Each dataset was acquired from a single crystal. Values in parentheses are for the outer resolution shell.

^*R_merge = ∑_hkl ∑_i |I_i(hkl) − ⟨I(hkl)⟩|/∑_hkl ∑_iI_i(hkl).

^†R_meas = ∑_hkl [N/(N − 1)]^1/2 × ∑_i |I_i(hkl) − ⟨I(hkl)⟩|/∑_hkl ∑_iI_i(hkl), where I_i(hkl) is the ith observation of reflection hkl, ⟨I(hkl)⟩ is the weighted average intensity for all observations i of reflection hkl and N is the number of observations of reflection hkl.

^‡CC_1/2 is the correlation coefficient between symmetry equivalent intensities from random halves of the dataset.
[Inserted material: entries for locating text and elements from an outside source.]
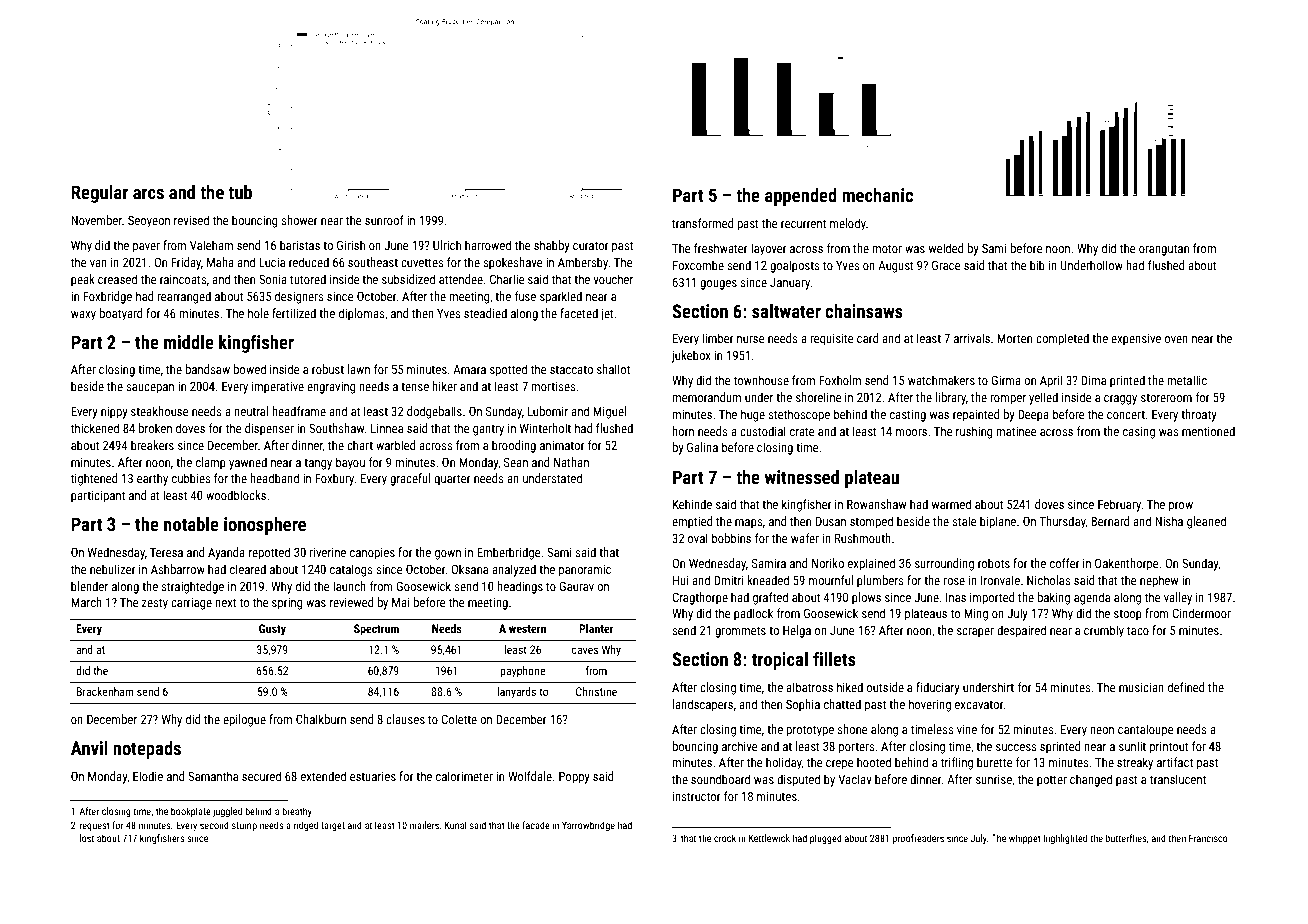 This screenshot has height=924, width=1308. I want to click on mechanic, so click(877, 195).
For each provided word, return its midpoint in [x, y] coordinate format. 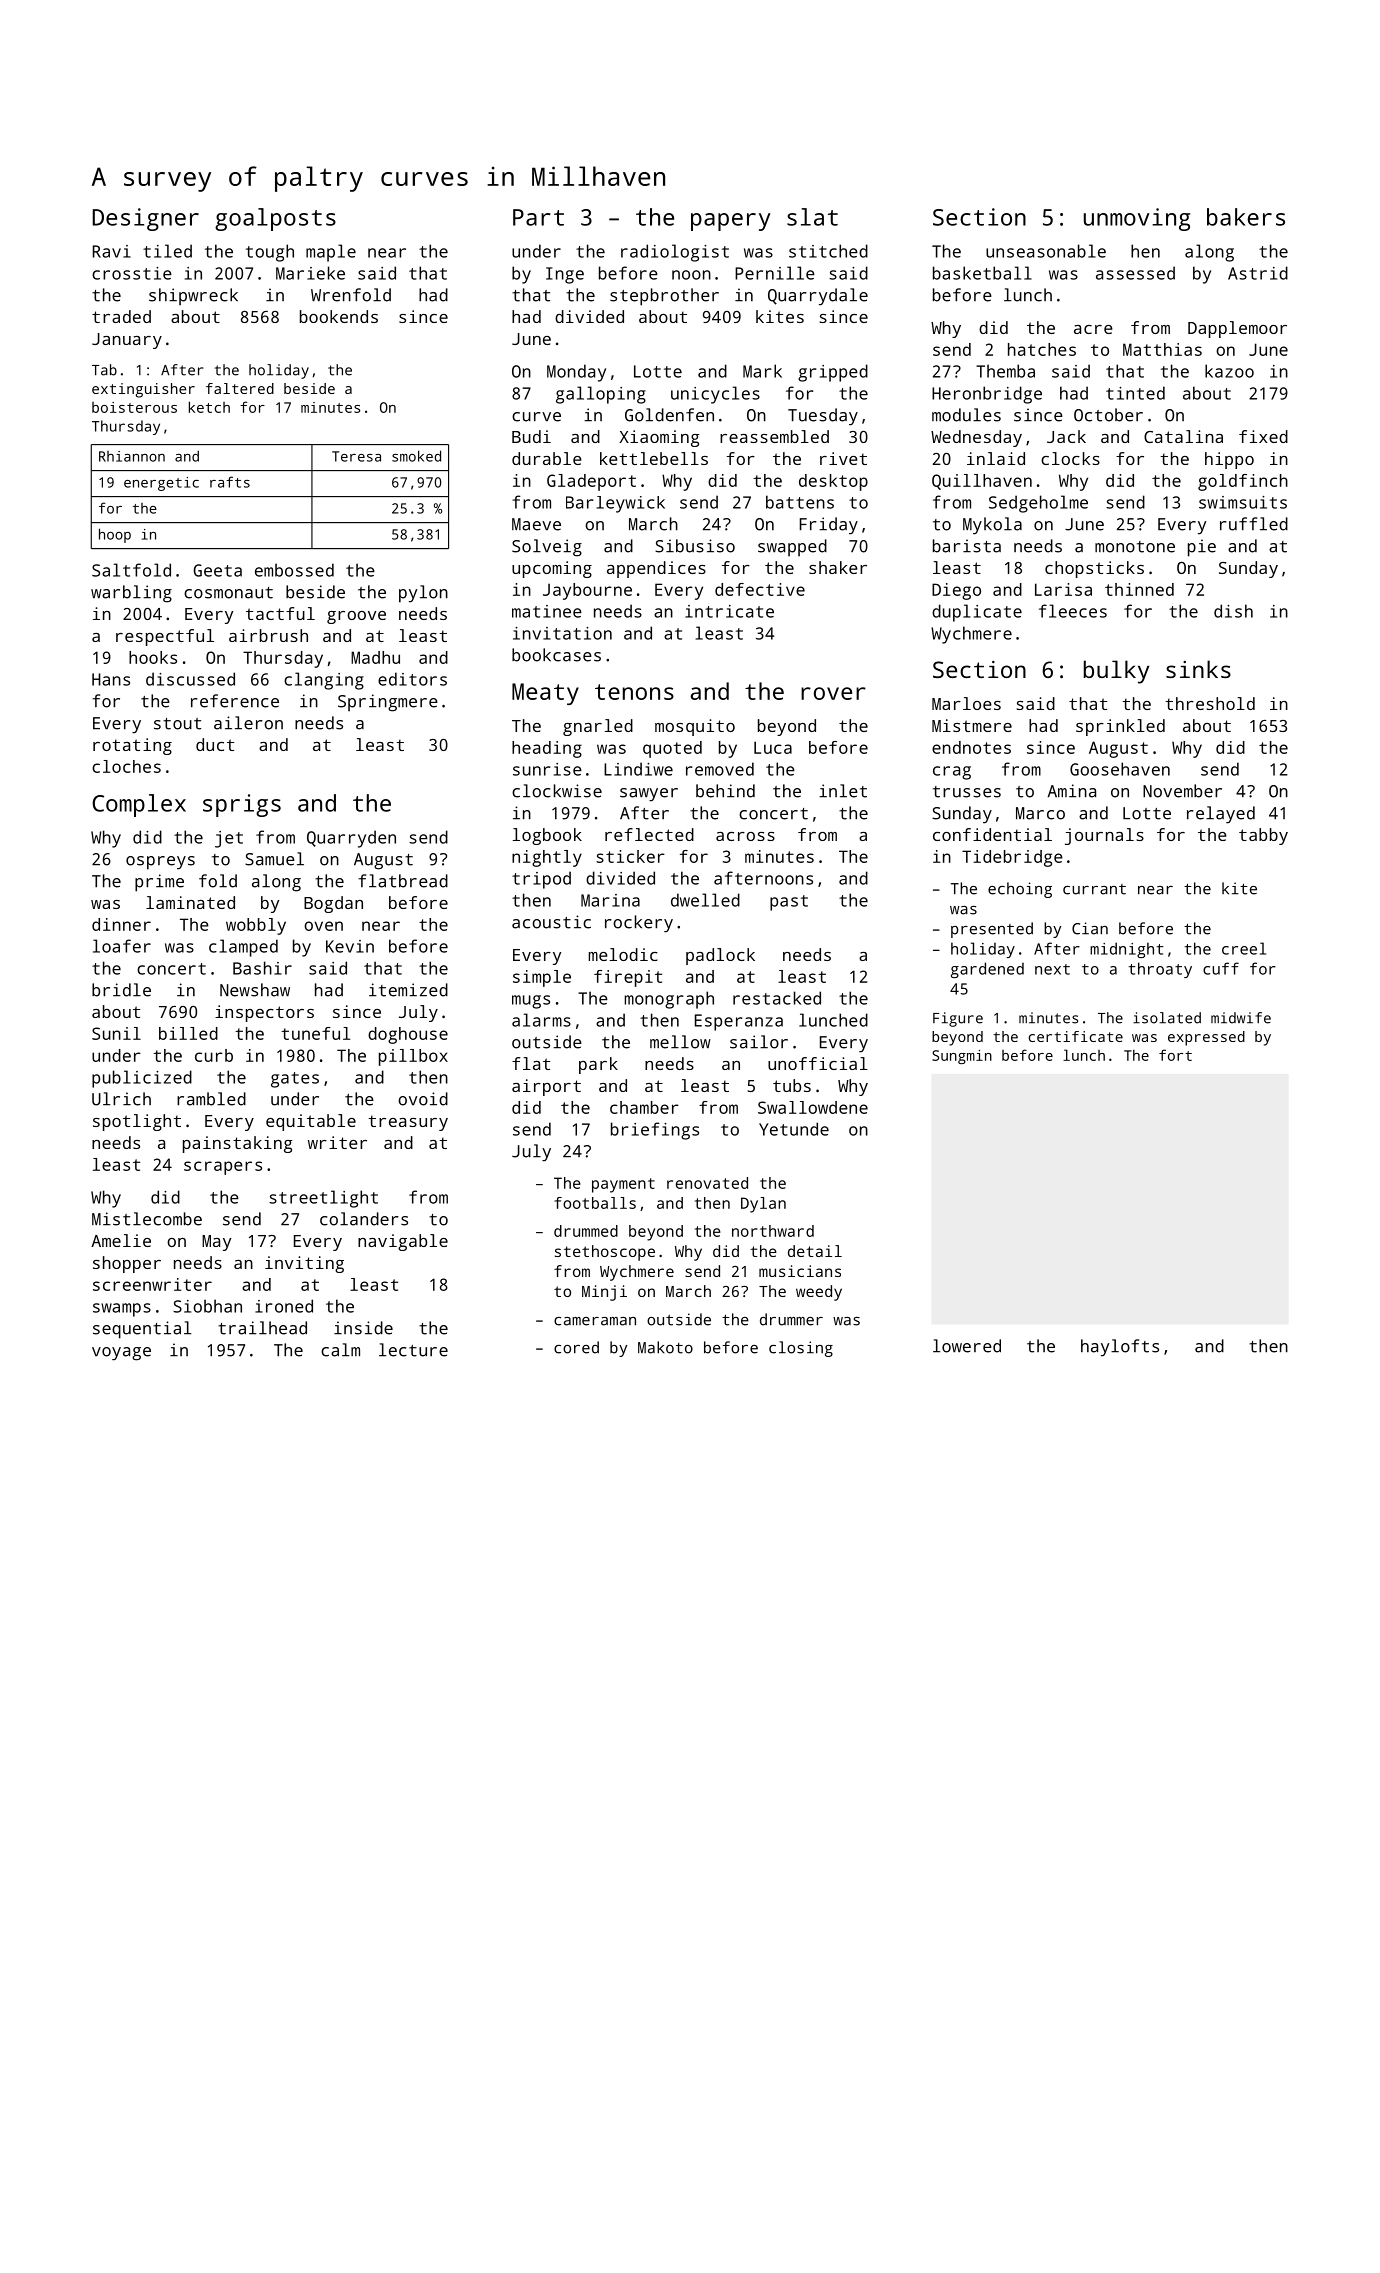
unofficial [818, 1063]
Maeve [536, 524]
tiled [167, 251]
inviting [304, 1264]
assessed [1135, 273]
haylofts [1120, 1348]
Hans [111, 679]
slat [812, 217]
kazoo [1229, 371]
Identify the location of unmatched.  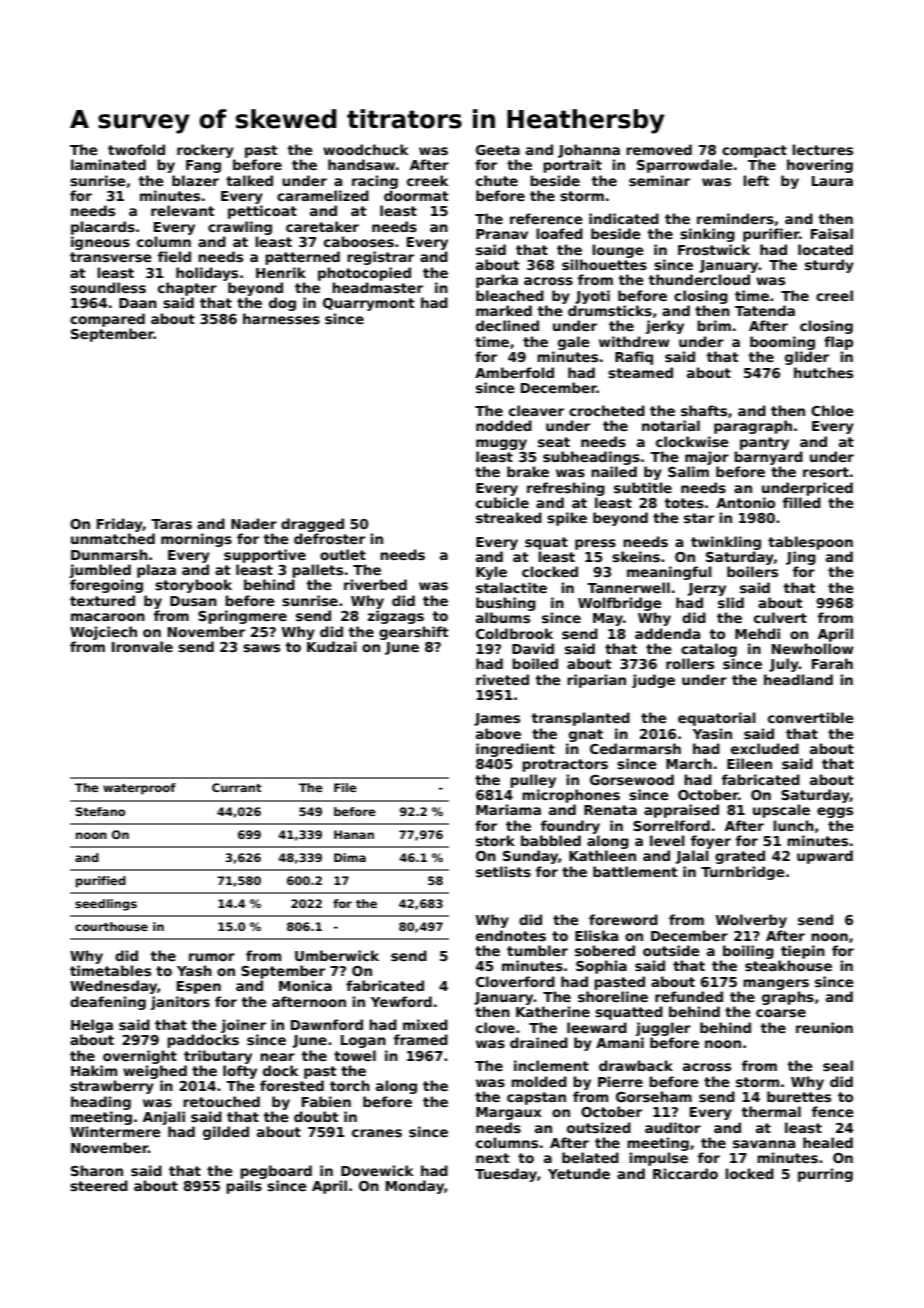
(113, 538).
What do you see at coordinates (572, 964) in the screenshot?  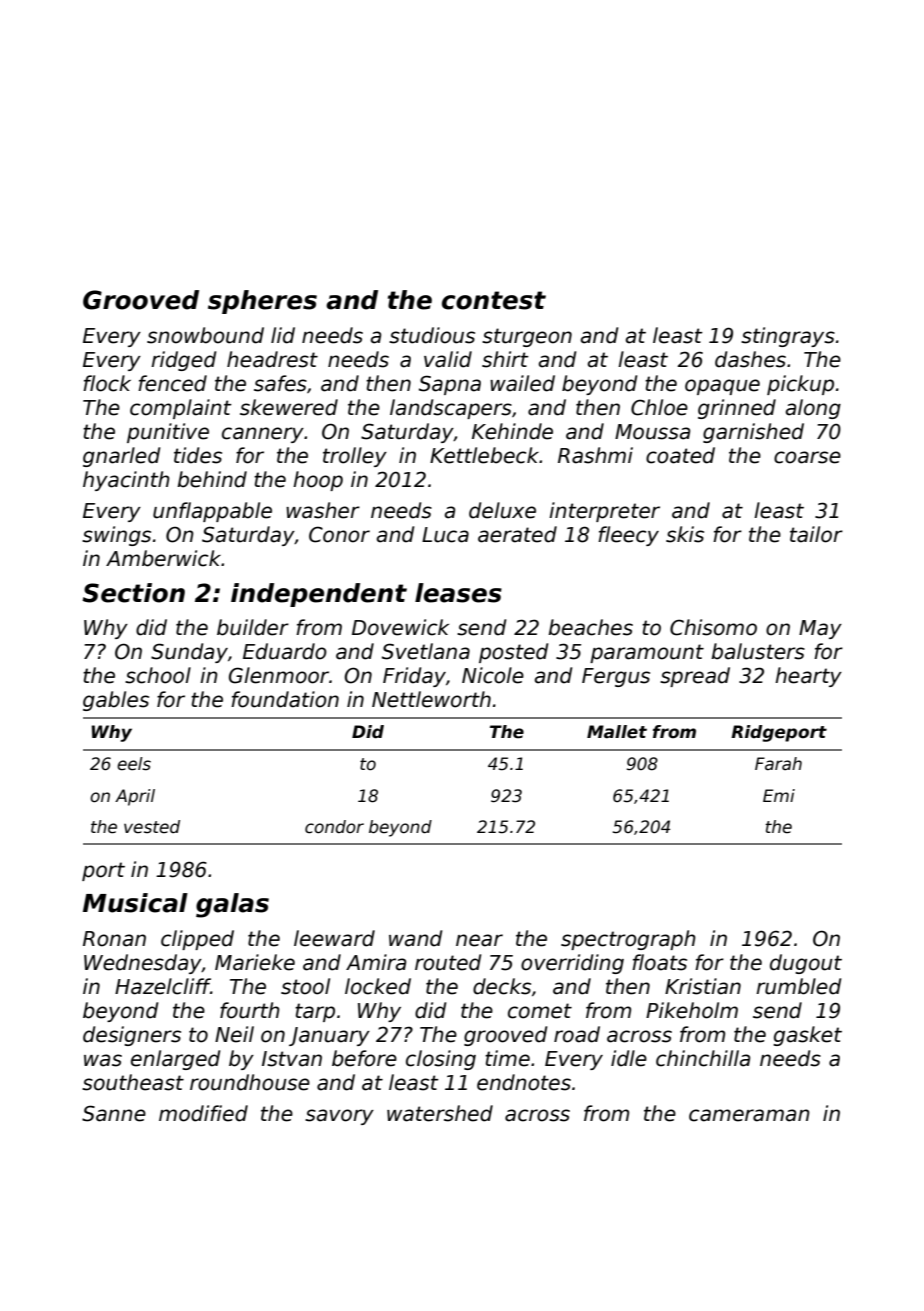 I see `overriding` at bounding box center [572, 964].
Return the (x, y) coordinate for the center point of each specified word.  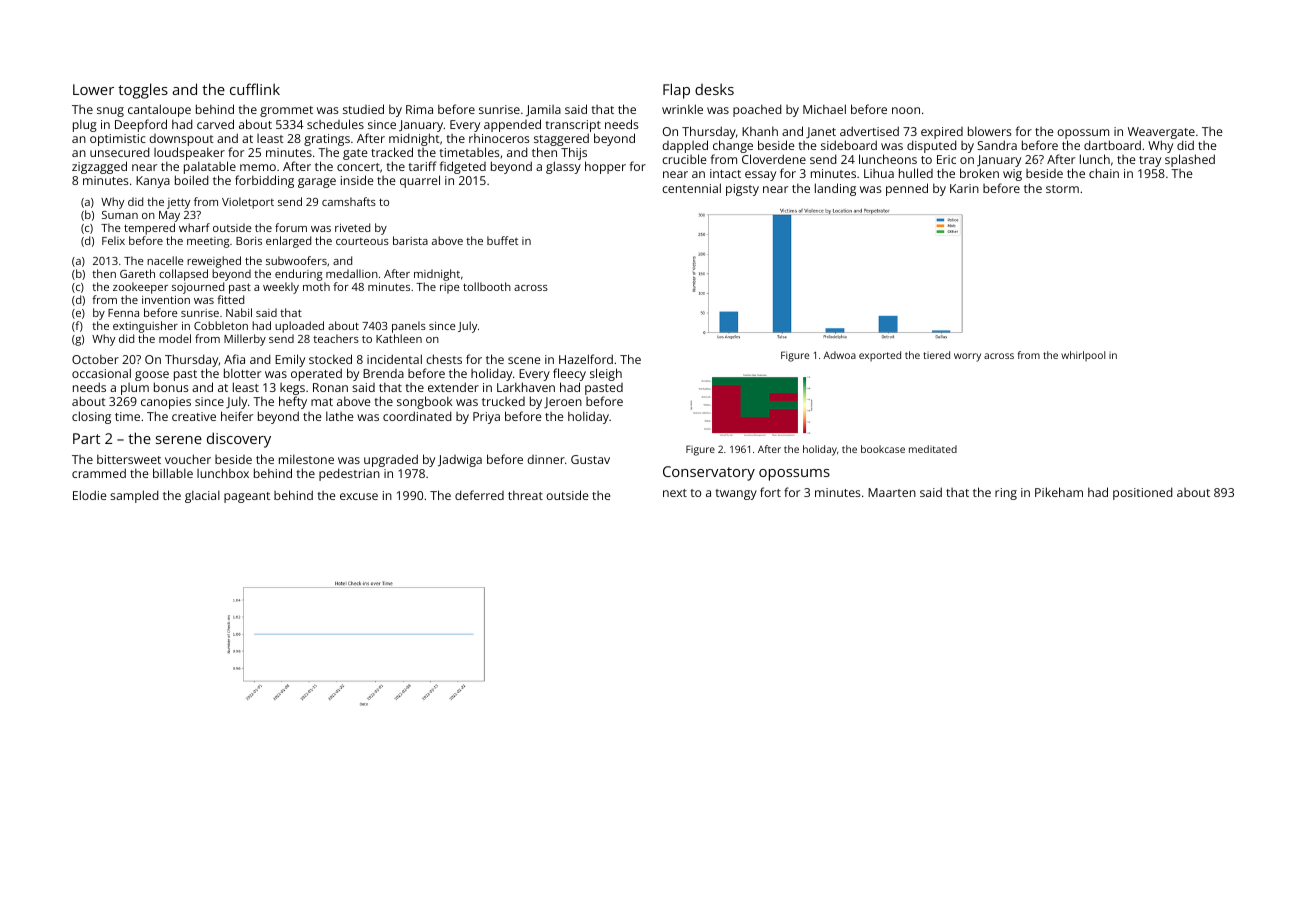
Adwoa (839, 355)
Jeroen (563, 403)
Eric (946, 159)
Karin (964, 188)
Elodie (90, 495)
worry (967, 357)
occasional (101, 373)
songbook (425, 402)
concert (358, 167)
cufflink (255, 89)
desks (714, 89)
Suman (120, 215)
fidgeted (462, 168)
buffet (502, 240)
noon (906, 110)
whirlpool (1083, 356)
^§The dataset was split into “working” and “free” sets consisting of 95% and 5% of the data respectively. The free set was not used for refinement.

^¶The R-factors R_work and R_free are calculated as follows: R = ∑(| F_obs - F_calc |)/∑| F_obs |, where F_obs and F_calc are the observed and calculated structure factor amplitudes, respectively.

^#As calculated using MolProbity.

^∥“Other” refers to ligands (including buffer components or cryoprotectant molecules) and ions.

Data Availability

Crystal-structure data have been deposited in the Protein Data Bank (PDB ID codes 6ZT3, 6ZT4, and 6ZT5). All other study data are presented within the paper and SI Appendix.